Trump, who has long been the front-runner in the GOP presidential race, won three states in a row and is looking to use South Carolina’s Feb. 24 primary to close out Haley’s chances and turn his focus fully on an expected rematch with Democratic President Joe Biden in the general election.

Haley skipped the Nevada caucuses, condemning the contest as rigged for Trump, and has instead focused on South Carolina, kicking off a two-week bus tour across the state where she served as governor from 2011 to 2017.

Speaking to about a couple hundred people gathered outside a historic opera house in Newberry, Haley on Saturday portrayed Trump as an erratic and self-absorbed figure not focused on the American people.

She pointed to the way he flexed his influence over the Republican Party this past week, successfully pressuring GOP lawmakers in Washington to reject a bipartisan border security deal and publicly pressed Republican National Committee Chair Ronna McDaniel to consider leaving her job.

“What is happening?” Haley said. “On that day of all those losses, he had his fingerprints all over it,” she added.

Haley reprised her questions of Trump’s mental fitness, an attack she has sharpened since a Jan. 19 speech in which he repeatedly confused her with former House Speaker Nancy Pelosi, D-Calif. Haley, 52, has called throughout her campaign for mental competency tests for politicians, a way to contrast with 77-year-old Trump and 81-year-old Biden.

“Why do we have to have someone in their 80s run for office?” she asked. “Why can’t they let go of their power?”

A person in the crowd shouted out: “Because they’re grumpy old men!”

“They are grumpy old men,” Haley said.

Haley continued the argument when speaking to reporters afterward, citing a report released Thursday by the special counsel investigating Biden’s possession of classified documents. The report described Biden’s memory as “poor.”

“American can do better than two 80-year-olds for president,” Haley said.

Harlie O’Connell, a longtime South Carolina resident who backs Haley, said she is excited to vote in the presidential primary for a woman from her home state.

While O’Connell plans to support the eventual GOP nominee, she said she would prefer someone younger.

“It’s just time for some fresh blood,” O’Connell said.

Her husband, Mike O’Connell, credited Haley for courting major manufacturers such as Volvo and Samsung to the state while she was governor, bringing jobs and investment. He drew a contrast between the candidates’ approach to foreign policy and said he wants the U.S. to continue assisting Ukraine in its war with Russia, as Haley has pledged.

“We need to encourage friendships and not discourage them,” he said of international relations.

Bob Pollard, a retired firefighter, said Haley showed “level-headedness” that Trump lacks in the way she responded to the 2015 shooting at a Charleston church in which a white supremacist killed nine Black members of the congregation.

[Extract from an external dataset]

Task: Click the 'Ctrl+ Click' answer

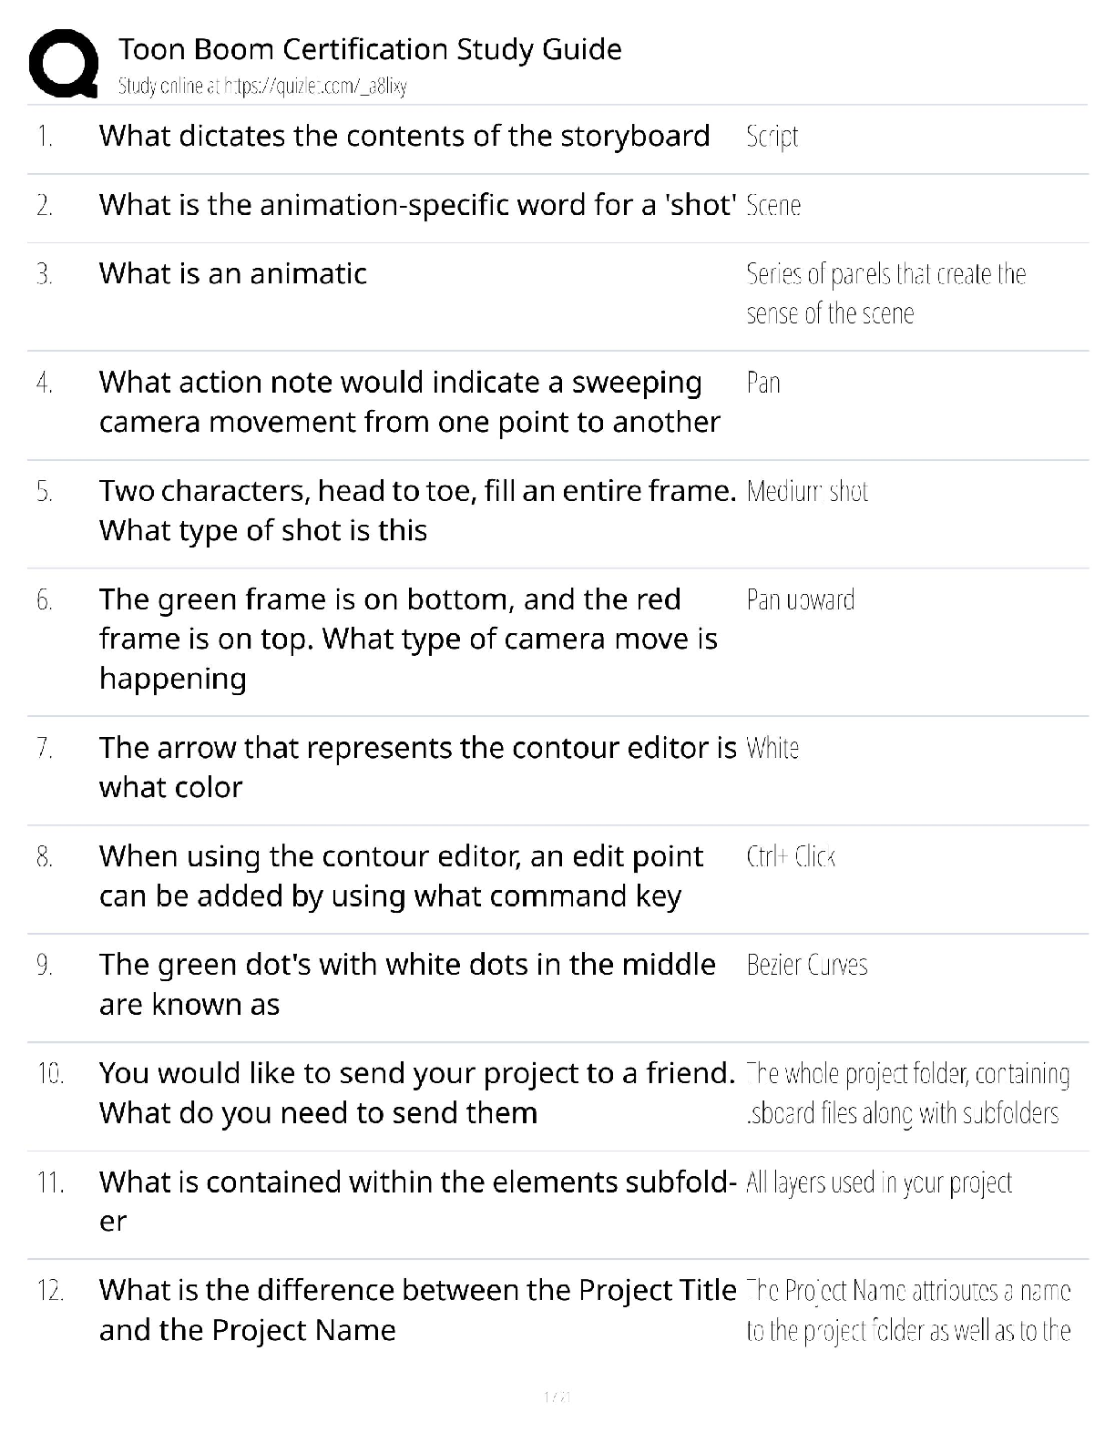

Pollard said he cannot support Trump because “he’s a maniac,” adding that Trump’s campaign, in which he speaks frequently of “retribution” and his personal grievances, has “turned into a personal vendetta.”

In Conway, people began lining up to see Trump hours before the doors opened to the arena where he was set to take the stage later.

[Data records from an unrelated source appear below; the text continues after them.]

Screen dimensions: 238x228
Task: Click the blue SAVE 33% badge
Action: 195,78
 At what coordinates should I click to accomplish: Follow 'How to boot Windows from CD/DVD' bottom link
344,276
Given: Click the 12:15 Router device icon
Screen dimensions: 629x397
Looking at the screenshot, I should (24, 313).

Organizers expecting a capacity crowd set up screens outside where an overflow crowd would be able to watch Trump’s appearance.

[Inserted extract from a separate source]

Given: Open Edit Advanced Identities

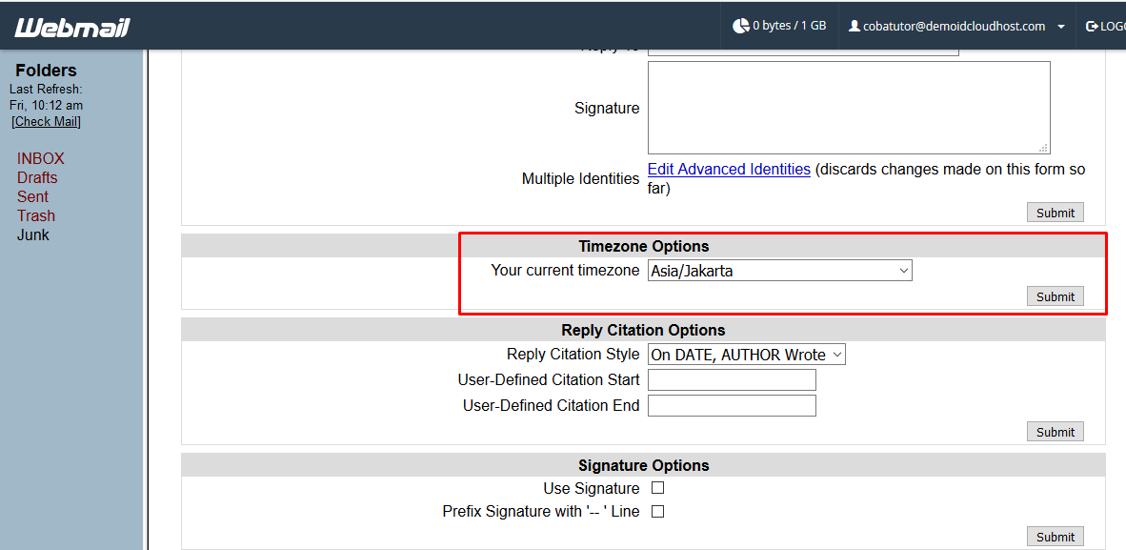Looking at the screenshot, I should [728, 169].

The city sits along the Grand Strand, a broad expanse of South Carolina’s northern coast that is home to Myrtle Beach and Horry County, one of the most reliably conservative spots in the state and a central area of Trump’s base of support in the state in his past campaigns.

Tim Carter, from nearby Murrells Inlet, said he had backed Trump since 2016 and would do so again this year.

“We’re here to stand for Trump, get our economy better, shut our border down, more jobs for our people,” said Carter, a pastor and military veteran who runs an addiction recovery ministry.

Cheryl Savage from Conway, who was waiting on the bleachers to hear from Trump, said the former president is “here to help us.” Savage said she backed Haley during her first run for governor in 2010 but now feels she is hurting herself by staying in the race.

“He deserves a second term,” Savage said, of Trump. “He did a fantastic job for four years.”